Supposedly, the Jays asked Thomas to take a lesser off-the-bench role to keep the option from vesting. Thomas was not happy about this, and the Jays simply released him, eating the remaining portion of the $8 million that the team owes Thomas this season. While I understand that the team probably wishes that it had not agreed to the original contract, I’m not sure that cutting bait was the best remedy.
I estimate that Thomas was worth $9.9 million to the Jays in 2007, which is about what the Jays paid for his services in 2007 ($1 million signing bonus + $9.12 million). This was similar but less than Thomas’s 2006 estimated production with Oakland that would have been worth about $11.9 million in 2007. I don’t think anyone expects him to repeat 2006 again, but Thomas is still a good hitter. And even if he wouldn’t be worth the $10 million he would get next year if his option had vested, it’s likely that his production would not be too far below this value.

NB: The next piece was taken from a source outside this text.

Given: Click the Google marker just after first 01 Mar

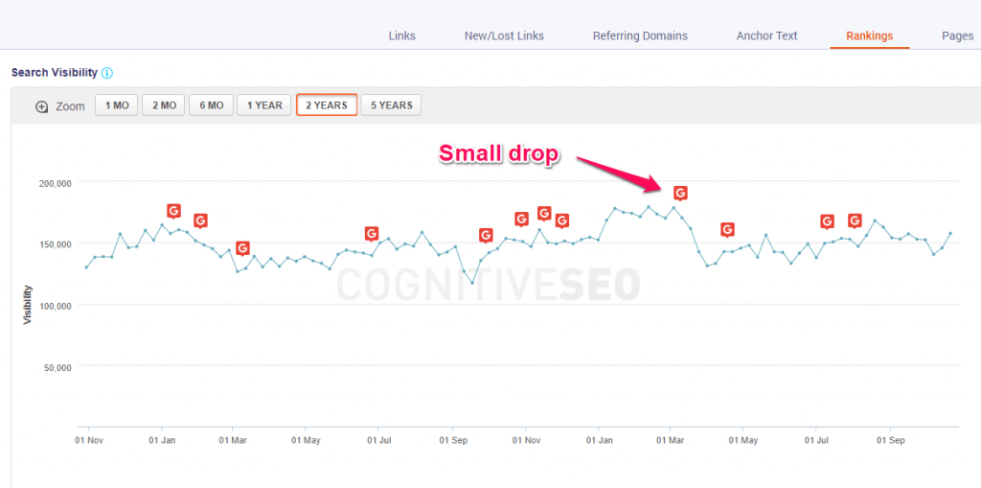Looking at the screenshot, I should pos(242,248).
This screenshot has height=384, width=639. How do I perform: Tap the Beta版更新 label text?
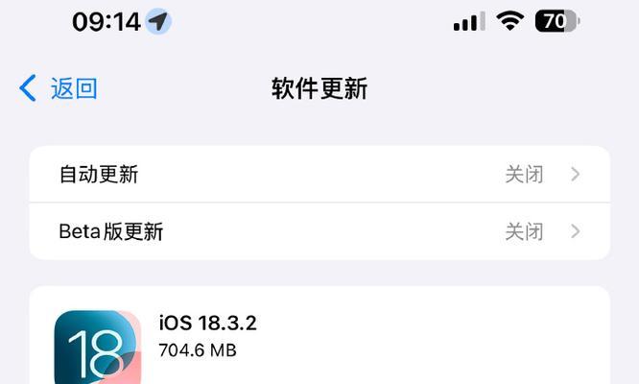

By simply cutting Thomas, the Jays must pay Thomas $7 million not to play. I don’t get this, because Thomas is still a productive hitter—the type of hitter the Jays will miss if injuries hit the team and the team has a shot at the playoffs. Either you sit down and explain to him the contract he agreed to—“hey, you agreed to this vesting option, so become a bench player or go on the restricted list and get zilch”—or you trade him to another team and eat a smaller portion of his contract.
Even if the option had vested, it wouldn’t have been a disaster given what it will cost to replace his production. Let’s say Thomas is a $7 million player in 2009. Isn’t it better to pay $3 million more than what you are getting in 2009 ($7 million — $10 million = –$3 million) than $7 million than what you are getting in 2008 ($0 — $7 million = –$7 million)?
One lesson from principles of microeconomics is that just because you are earning a loss doesn’t necessarily mean it’s a good idea to shut down production. As long as the revenues from production exceed the variable costs, you make money to cover a portion of your fixed sunk costs by continuing to operate. Shutting down increases your losses. If a player is producing more on the field than he costs to keep on the roster, then you should keep him on the roster. The Jays have just gone from a situation where they were getting Matt Stairs and Frank Thomas for $9 million (prorated salaries for the remainder of 2008 of $7 million and $2 million) to having only Matt Stairs for that same expenditure. I don’t see how this is an improvement.
This situation differs from the Russ Ortiz situation in 2006 with Arizona (Keith Law offers a nice summary). Ortiz was in the second year of a four-year, $33-million deal. In 2005 and 2006 he was worse than the options available to the team, and therefore it made sense to send Ortiz on his way. Though the Diamondbacks are still paying off the deal, Ortiz isn’t good enough to pitch on a major-league roster. Had Arizona continued to employ his services he would have made the team worse; therefore, cutting Ortiz was the right move. In Thomas’s case, several teams are interested in acquiring his services because he is better than available alternatives.
Of course, there is the possibility that the Jays think Thomas is done. It doesn’t look like it to me, but I’ve seen exactly zero of his at-bats this year. Maybe those reports of a slowing bat aren’t just front office propaganda. But, he would have to fall awfully far to be worth dumping.